Extrema of mEC and mESE; rostrocaudal gradients
Figure 5 is a heat map of the mEC-mESE results for subject S2, for the full bandwidth signal. The disposition of the frontal grid electrodes is redrawn from this subject's reconstructed lateral brain surface (Fig. 1), with the central sulcus marked in yellow. The color bar scale is individualized for each image to maximize contrast.
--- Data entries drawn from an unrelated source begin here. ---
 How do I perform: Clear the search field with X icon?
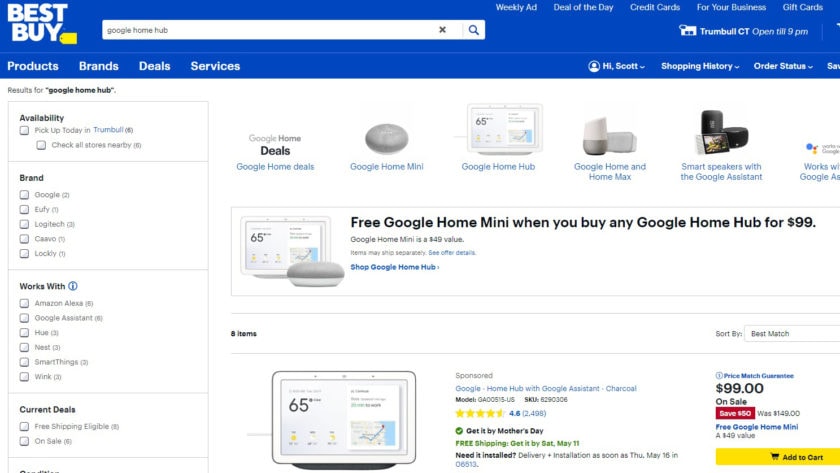click(x=443, y=30)
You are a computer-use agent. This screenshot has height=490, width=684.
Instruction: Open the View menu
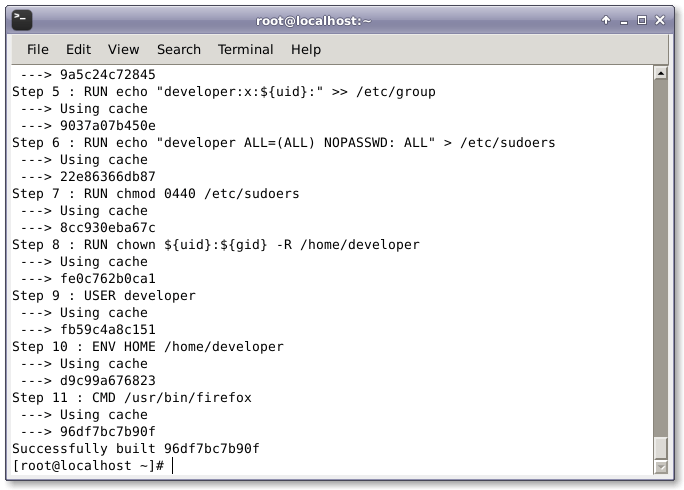pos(123,49)
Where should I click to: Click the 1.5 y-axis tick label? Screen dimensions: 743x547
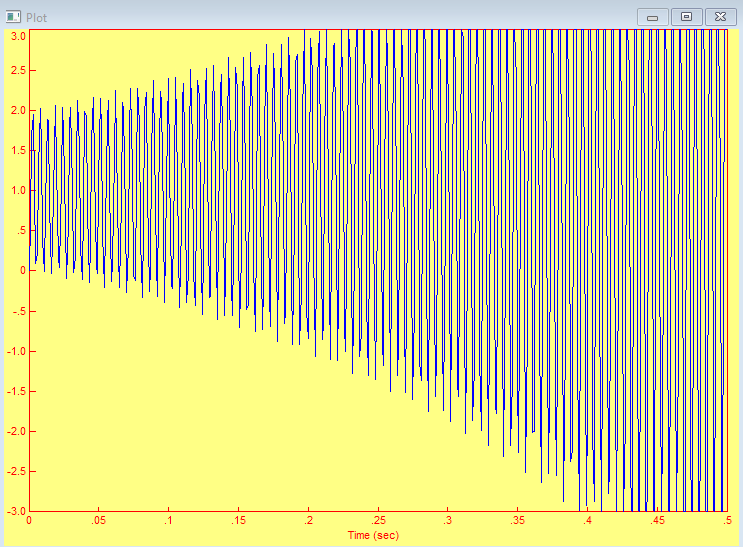tap(17, 150)
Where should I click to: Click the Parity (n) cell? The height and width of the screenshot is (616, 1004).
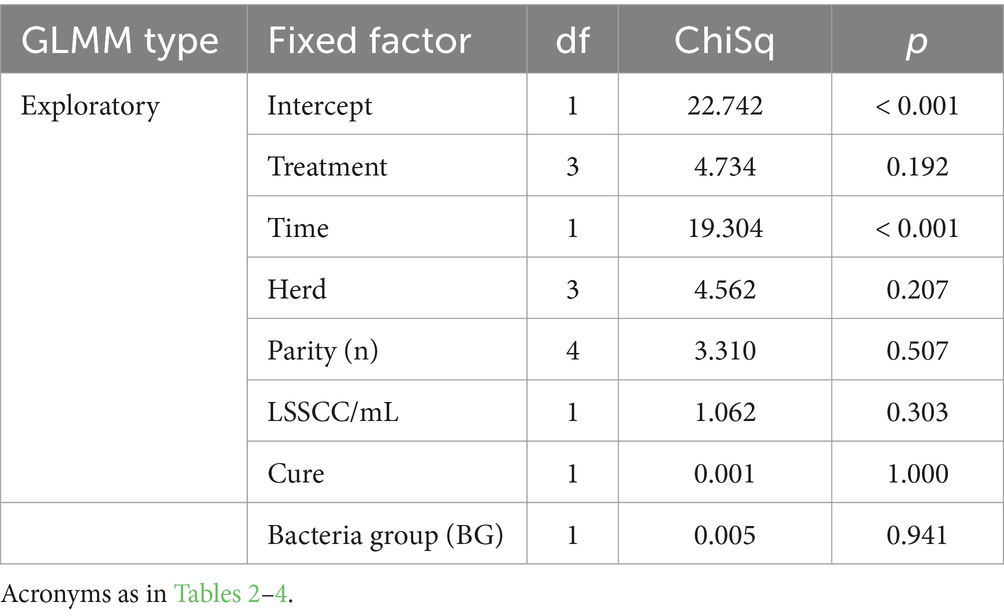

Figure 5A and B shows the maps of connectivity in the wake and sleep states, which are seen to be highly congruent. The reciprocal relationship between mEC and mESE is clearly seen in the sleep state (compare Fig. 5B and D), where areas of heat and cold literally “exchange places” on the brain surface. This reciprocal relationship is present, but somewhat less precise, in the wake state (compare Fig. 5A and C). The eight electrode contacts at the posterior portion of the grid have the lowest (highest) mECs (mESEs) of all, and these are seen to be overlying the lower peri-Rolandic sensorimotor cortex.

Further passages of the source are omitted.